Chief Financial Officer

Thanks, John.

Operator

Operator

And you have a question from the line of Bradley Olefin with Eagle Global Advisors. Please proceed.

Bradley Olefin

Analyst · Bradley Olefin with Eagle Global Advisors. Please proceed

Hi, good morning, guys.

Martin Salinas

Chief Financial Officer

Hey, Brad.

Bradley Olefin

Analyst · Bradley Olefin with Eagle Global Advisors. Please proceed

Just looking at the Intrastate segment, I guess I was a little bit confused that it looked like the volumes were up really nicely on your system and even with the Oasis pipeline being out and most notably the sales volumes, look like they increased very strongly, could you maybe speak to why that’s the case even with a pipeline outage?

Martin Salinas

Chief Financial Officer

Yes.
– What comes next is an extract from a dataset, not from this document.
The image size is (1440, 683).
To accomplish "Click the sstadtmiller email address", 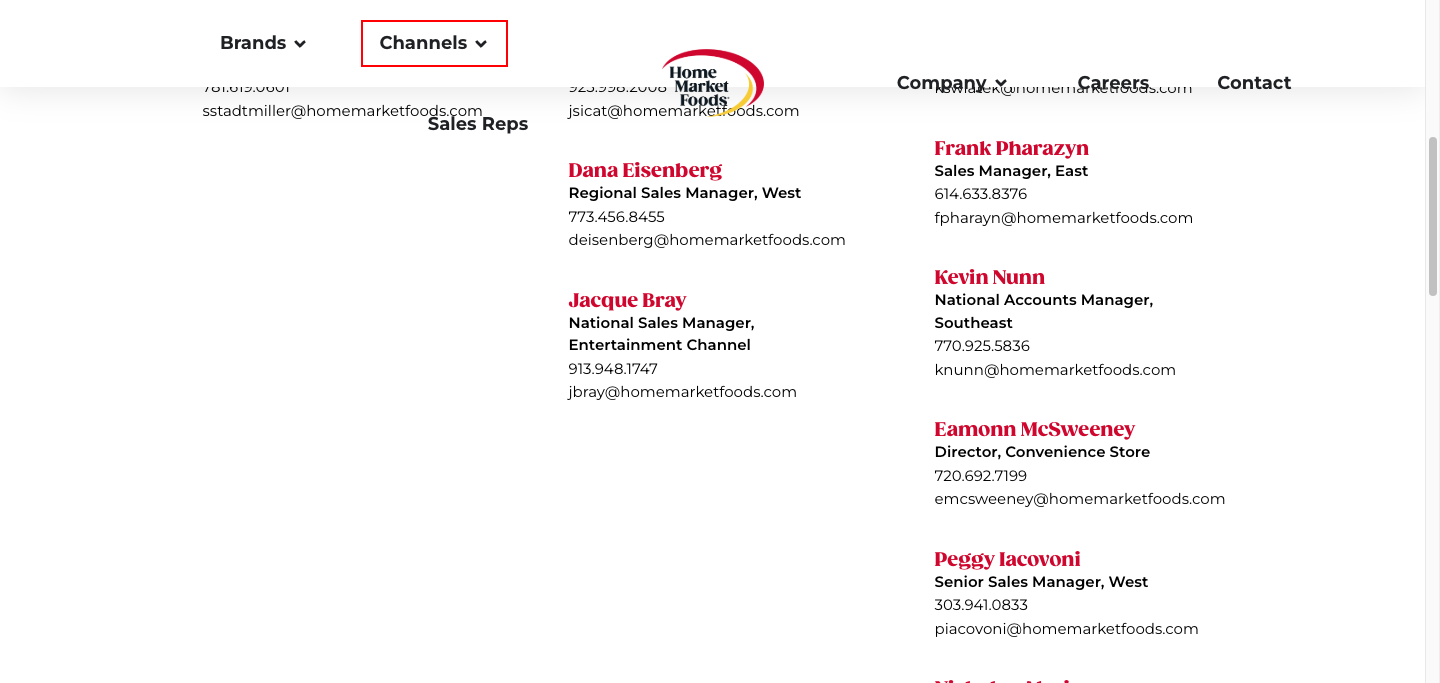I will click(x=342, y=111).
Part of that as I mentioned, we were still able to move gas around the intrastate system. We just weren’t able to capture a good as margin as what we would have liked given our Oasis being down. We also withdrew, I think around 7 Bcf of gas out of storage which also storage is tied into our intrastate transportation system. So, you see those lines going through that impact, both the transportation as well as our natural gas sales volumes. And then with basis being a little bit stronger than what we had seen previously and we were able to move a little bit more gas that we’re marketing arm, the volumes were good, and they were strong and certainly increasing sequentially, we just didn’t get that extra pop given Oasis being down and having to move gas a little bit more and efficiently to meet our customer commitments.

Bradley Olefin

Analyst · Bradley Olefin with Eagle Global Advisors. Please proceed

It also looks like there was a large unrealized gain, derivative gain in the Intrastate segment and given the fact that spreads were improving during the quarter, I figured that the position on your hedges would be generating losses. Are those unrealized gains just all associated with sales out of storage?

Martin Salinas

Chief Financial Officer

That mainly, yes. I think the calendar spread widened out a little bit in the second quarter of this year and then started to contract or tighten in the third quarter, which was all fit in, in that unrealized gains. A lot of that is timing. As I said, we did move out of storage a little bit but still have about 23 Bcf that we’ve hedged to come out in the winter, I think the winter months here appears dim.

Bradley Olefin

Analyst · Bradley Olefin with Eagle Global Advisors. Please proceed

So the unrealized gain is mostly associated with the 23 Bcf still fitting in storage?

Martin Salinas

Chief Financial Officer

You’re right.

Bradley Olefin

Analyst · Bradley Olefin with Eagle Global Advisors. Please proceed

Just one last question. Did you guys take advantage of the spreads or the widening spreads throughout the second and the third quarter to add to your hedge position in a significant way?

Mackie McCrea

Analyst · Bradley Olefin with Eagle Global Advisors. Please proceed

Our top line group, they go out of their way when there’s opportunities to hedge at levels that makes things for our company they do and so, yes, when the spread widens, we do for hedges and/or we sell to shippers that purchase that capacity.

Bradley Olefin

Analyst · Bradley Olefin with Eagle Global Advisors. Please proceed

All right. Great. That’s all from me. Thanks a lot, guys.

Martin Salinas

Chief Financial Officer

Thanks, Brad.

Operator

Operator

At this time, you have no more questions. I would like to turn the conference over to Mr. Martin Salinas for closing remarks. Please proceed.

Martin Salinas

Chief Financial Officer

Thanks, everyone for your time this morning. Everyone have a great day and a great rest of the week. Thank you.

Operator

Operator

Ladies and gentlemen, this concludes today’s conference. Thank you for your participation. You may now disconnect. Have a great day.